====== Page extract
This song was released as a split 7" with POISON GIRLS and they perform the track 'Persons Unknown'. POISON GIRLS were friends and tour mates with CRASS back in the day.
Bata Motel by Crass is a song that every girl old enough to get it should hear. Let it stew, keep it in the back of your mind. And the lyricism is just stunning... '' Beautiful mute against the wall, Beautifully mutilated as I fall ''
Use me Don’t lose me I’ve got Five Four Three Two One. Sorry couldn’t help that. Luv it. The whole album is great. But I love all their stuff. I’d like to see JP react to Systematic Death.👍
The lyrics on _Penis Envy_ apparently were mostly by Eve Libertine and are much better than Penny Rimbaud's shallow agitprop. The music's better too. That album is a keeper, but most of the rest of Crass is just tinny-sounding claptrap.
Feeding of the 5000 was a bit tinny but Stations of the Crass was much better. Some lyrics were pretty on point though. Neat little labels to keep us all apart To keep us all divided when the trouble STARTS. Well,here we are?
Off the top of my head, Pete Wright played bass. Penny Rimbaud did the drums and wrote the lyrics. Steve Ignorant, Eve Libertine and Joy de Vivre did the vocals. This song has to be somewhere at the very summit of anarcho-punk, if not the actual top. Crass (along with the Dead Kennedys and Subhumans) got me into thinking and asking questions, for which I am unceasingly grateful. Crass' later albums got more and more experimental. Hope you stay safe!
Spot on with the members. Plus Phil Free and Andy (N.A) Palmer on guitars. On of course Mick Duffield on Video and G Sus with her incredible album art.
Nice reaction. Takes me back. As a sixteen year old these guys really helped me align my Moral Compass. I’m so great full I discovered them at that age because my compass has stayed true and boy do I need it to navigate the minefield of propaganda were faced with these days. There is some great stuff here. Glad you’re appreciating it. Hope you’re okay with the hurricane.
This just hasn't lost anything to time as relevant now as it was when i first heard crass as a young 15 year old grommet punkrocker in 1985 now a wrinkled stinky toothless 53 year old grommet punkrocker and will be until they nail the last nail into my coffin lid and bury me 12 feet underground cause deep down I'm not that LOUD STINKY OR BAD.....maybe?
Crass never really resonated with me but I loved this song back int' day. I probably agree more with their message now than I did then, but I was very young. By the time I was taking a more serious interest in lyrics, I'd moved on to more musically extreme bands . It has to be said though, that Crass inspired a branch of Punk that persists to this day.
============
====== Data rows
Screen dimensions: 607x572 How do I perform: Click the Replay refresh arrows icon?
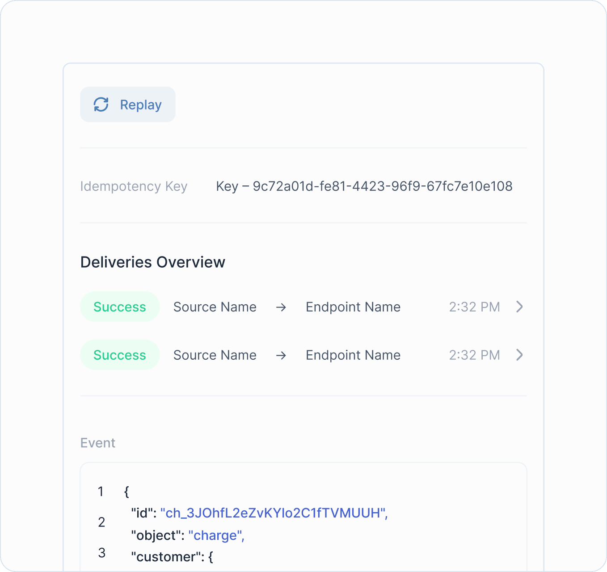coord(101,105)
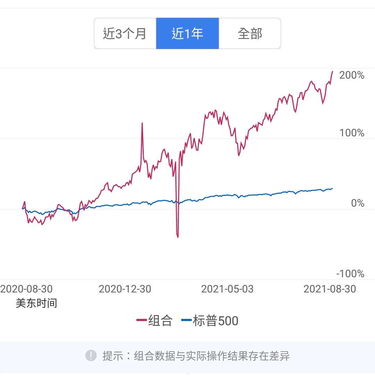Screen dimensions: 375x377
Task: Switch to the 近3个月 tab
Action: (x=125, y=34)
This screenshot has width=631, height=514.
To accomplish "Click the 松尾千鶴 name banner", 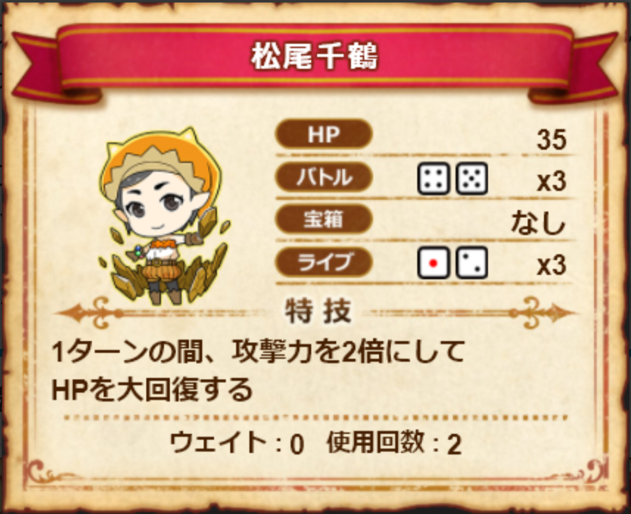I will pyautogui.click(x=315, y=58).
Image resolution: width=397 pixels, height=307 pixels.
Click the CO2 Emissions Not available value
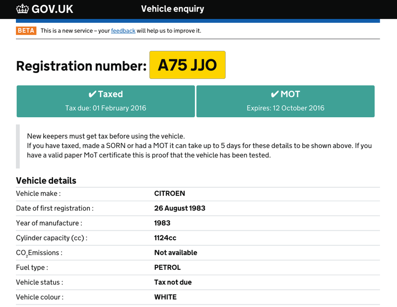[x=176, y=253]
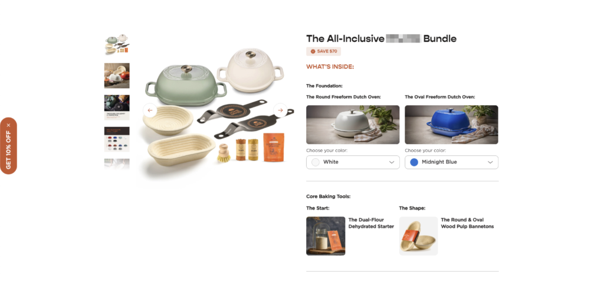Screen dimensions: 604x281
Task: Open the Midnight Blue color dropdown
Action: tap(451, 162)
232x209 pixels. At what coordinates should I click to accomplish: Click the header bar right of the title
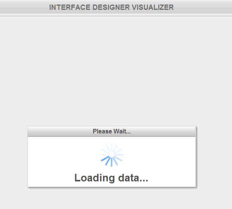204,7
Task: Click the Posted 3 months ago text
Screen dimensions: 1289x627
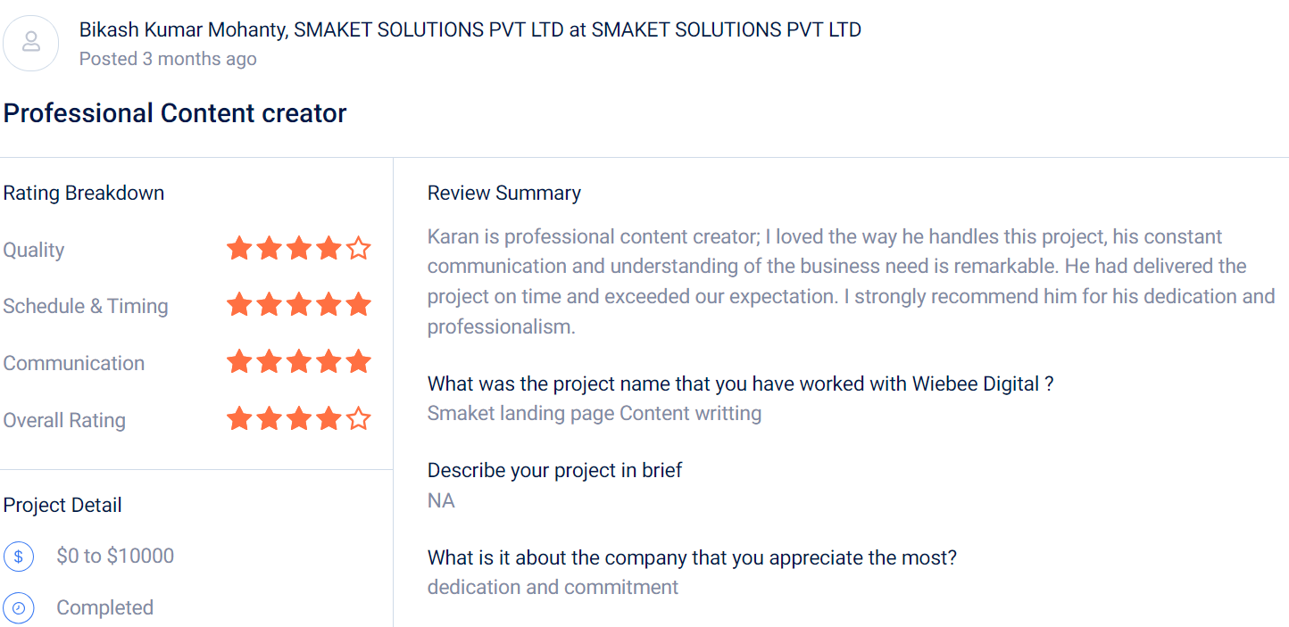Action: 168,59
============
### Directive 1
Decide whether each statement agrees with the Crass comments, answering yes or no and quoting the deciding words: (a) Pete Wright played bass. (b) The commenter found Stations of the Crass more tinny than Feeding of the 5000. (c) Penny Rimbaud did the vocals.
### Directive 2
State how many lines of the records contain the string "height", giving only the number.
The records bear no relation to the Crass comments.

### Right answer 1
(a) Yes: "Pete Wright played bass."
(b) No: "Feeding of the 5000 was a bit tinny but Stations of the Crass was much better."
(c) No: "Penny Rimbaud did the drums and wrote the lyrics."

### Right answer 2
2